A detailed description of each of the foregoing bills is contained in these Materials.

How the NJSBA Impacts Legislation:

The NJSBA Government Affairs Department is constantly monitoring new legislation that is introduced in the Senate and Assembly and they refer these bills to the sections of the NJSBA that may be affected by the bill. If a bill pertains to a family law related issue, the Family Law Executive Committee, which is a part of the NJSBA, is then provided with an opportunity to review the bill and take a position to support the bill, oppose the bill or support the bill with amendments. This opportunity lets the voice of section be heard and acknowledged by NJSBA.

Then the positions taken by the Family Law Executive Committee, and other sections, are reviewed by the Legislative Committee of the NJSBA ("Legislative Committee"). The Legislative Committee then considers the position taken by the sections that were asked to review the bill and then makes a recommendation on the bill to the Board of Trustees.

Then, the Board of Trustees reviews the recommendation of the Legislative Committee and will take a formal position on the bill – this position then becomes the position of the NJSBA. The Legislative and Government Affairs Department of the NJSBA will then contact legislatures and advocate for the position being advanced. At times, members of the NJSBA are called upon to provide testimony before the Senate or Assembly to advance the position submitted by the NJSBA.

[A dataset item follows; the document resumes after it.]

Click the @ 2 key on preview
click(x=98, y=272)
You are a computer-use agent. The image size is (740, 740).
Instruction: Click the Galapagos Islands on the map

In addition to opining upon pending legislation, the Family Law Section also works on creating new law by preparing proposed legislation. The proposed legislation is taken through the same chain of command as a position on pending legislation. If the pending legislation is supported by the Board of Trustees of the NJSBA, then the next step is for the Legislative and Government Affairs Department of the NJSBA to find a sponsor(s) to support and/or introduce the proposed legislation as a bill.

Conclusion:

In conclusion, the Family Law Section through the NJSBA has been instrumental in supporting, opposing and creating bills that will affect our practice area. Stay tuned as our laws will continue to evolve not only through case law but also through the legislative branch of our Government.


[1] Sheryl Seiden is admitted to practice law in the states of New York and New Jersey. She is founding partner of Seiden Family Law, LLC in Cranford, New Jersey. She is currently the Secretary of the Family Law Executive Committee of the New Jersey State Bar Association ("FLEC"), and a fellow of the American Academy of Matrimonial Lawyers – New Jersey Chapter. She is a former co-chair of the Legislative Committee of the FLEC and has previously served as a member of the committee.